Hoogenstryd: Customers are using multiple approaches. One is to push on their suppliers to make the tools faster so they can do a chip that’s four times bigger at the next node in half the time they did it at the previous node. In Japan the mantra is 5x. They’re struggling with a chip that’s 2x bigger. With their budget constraints they have to stick with the computers they have. They can’t buy any more hardware. But this new chip is going to have more functional modes. Therefore they have to do twice as much simulation on a chip that’s twice as large with the same hardware resources. So they ask us to make the tool four to five times faster so they can do it in the same time with the same resources. That’s one prong. The other approach is to come up with practical solutions to get their arms around the problem. Say you have four voltage islands in a design. If you want to capture all the end cases with static timing and each one can turn on or off, or go from a high voltage to a low voltage, to find the critical path across the blocks you have to simulate or analyze 16 different voltage combinations. They come up with methodologies to model around it, coming up with different scenario combinations. They may spend more time up front doing some analysis to figure out what are the critical corners they have to analyze at the chip level or the block level to guarantee you capture the boundary techniques. Each customer has a different threshold of risk, too. Some companies have multiple spins built into their strategy. They know the third spin is the one that goes into high volume.

LPE: Are companies worried about problems they can’t solve?

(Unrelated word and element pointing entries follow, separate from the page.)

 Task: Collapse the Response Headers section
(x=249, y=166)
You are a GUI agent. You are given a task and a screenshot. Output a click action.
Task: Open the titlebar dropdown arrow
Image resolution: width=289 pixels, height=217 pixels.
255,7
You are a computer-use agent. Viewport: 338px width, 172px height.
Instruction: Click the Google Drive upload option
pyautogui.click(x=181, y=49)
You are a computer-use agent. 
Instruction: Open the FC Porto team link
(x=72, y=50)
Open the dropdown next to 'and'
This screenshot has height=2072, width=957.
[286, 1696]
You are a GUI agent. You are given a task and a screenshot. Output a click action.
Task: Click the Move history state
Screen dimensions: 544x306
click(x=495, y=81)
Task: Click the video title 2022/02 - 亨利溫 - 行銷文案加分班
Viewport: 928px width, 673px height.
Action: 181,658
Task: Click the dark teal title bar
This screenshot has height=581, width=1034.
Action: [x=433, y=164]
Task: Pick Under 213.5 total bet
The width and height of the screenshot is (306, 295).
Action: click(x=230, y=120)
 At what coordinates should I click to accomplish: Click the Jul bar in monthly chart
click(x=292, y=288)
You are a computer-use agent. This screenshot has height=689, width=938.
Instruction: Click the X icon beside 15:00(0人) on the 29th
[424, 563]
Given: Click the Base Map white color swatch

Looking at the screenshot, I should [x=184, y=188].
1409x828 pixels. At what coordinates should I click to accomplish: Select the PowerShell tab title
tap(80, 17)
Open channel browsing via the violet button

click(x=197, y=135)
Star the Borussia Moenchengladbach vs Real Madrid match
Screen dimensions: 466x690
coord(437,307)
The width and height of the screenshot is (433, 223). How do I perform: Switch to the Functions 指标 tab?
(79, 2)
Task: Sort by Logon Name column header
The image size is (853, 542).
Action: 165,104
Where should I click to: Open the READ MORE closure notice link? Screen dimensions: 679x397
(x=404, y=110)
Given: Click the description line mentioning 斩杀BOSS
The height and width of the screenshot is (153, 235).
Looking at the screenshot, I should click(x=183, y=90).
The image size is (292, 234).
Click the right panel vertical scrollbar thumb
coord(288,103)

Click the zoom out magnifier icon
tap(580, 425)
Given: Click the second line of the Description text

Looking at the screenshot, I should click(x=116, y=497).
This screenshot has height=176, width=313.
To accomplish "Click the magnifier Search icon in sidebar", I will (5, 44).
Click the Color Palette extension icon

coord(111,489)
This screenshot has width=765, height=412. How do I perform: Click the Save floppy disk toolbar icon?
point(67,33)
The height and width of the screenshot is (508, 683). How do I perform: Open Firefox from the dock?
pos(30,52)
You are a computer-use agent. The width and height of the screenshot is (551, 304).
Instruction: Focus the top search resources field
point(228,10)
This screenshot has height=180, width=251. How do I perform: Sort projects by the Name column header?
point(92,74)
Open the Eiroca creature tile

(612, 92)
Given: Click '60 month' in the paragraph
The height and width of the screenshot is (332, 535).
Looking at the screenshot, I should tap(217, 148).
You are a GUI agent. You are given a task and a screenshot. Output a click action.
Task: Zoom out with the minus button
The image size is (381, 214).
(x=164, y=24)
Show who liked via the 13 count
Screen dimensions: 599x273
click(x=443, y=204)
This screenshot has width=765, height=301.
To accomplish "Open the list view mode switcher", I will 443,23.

Hoogenstryd: Yield is the big thing customers are worried about. In my opinion, this push to get everything closer and closer together while being worried about 90% yield seems to be a crazy tug of war. The closer you put things together, the more likely you are to have a yield problem. For customers, density is not the issue. The average chip size hasn’t changed much in the past 20 years. But at 22nm, how many companies can come up with IP to fill that chip other than putting more and more memory on board. The rules in DRC have exploded to compensate for the lithography and CMP effects. There’s a debate about whether we continue pushing things closer together or whether we go to restrictive design rules, which may not be as efficient from a silicon area, but it does simplify the flow and make it more productive.
Robertson: When a customer does a DOE at the leading edge and the silicon is varying 20% or 40% vs. simulation, they usually ask us to help find the error and figure out whether they’re compartmentalizing the problem appropriately. We have all of these techniques to identify how the silicon performs. There is geometric variation that needs to be captured. Is it simulation-based or table-based? Is that the source of the error? Is it silicon stress? There are all of these effects. Some are in the device model. Some are printing of the wiring and the devices around them. And then there’s the actual calculation of the parasitics in the simulation. In the past, 65nm or 90nm, if you had a DOE with poor performance you could find the tall nail. Now when customers ask, it’s a combination of these effects. It’s probably 5 or 6 things that need to be fixed. And that’s at 32nm. At 22nm, with FinFETs, that’s going to be really interesting.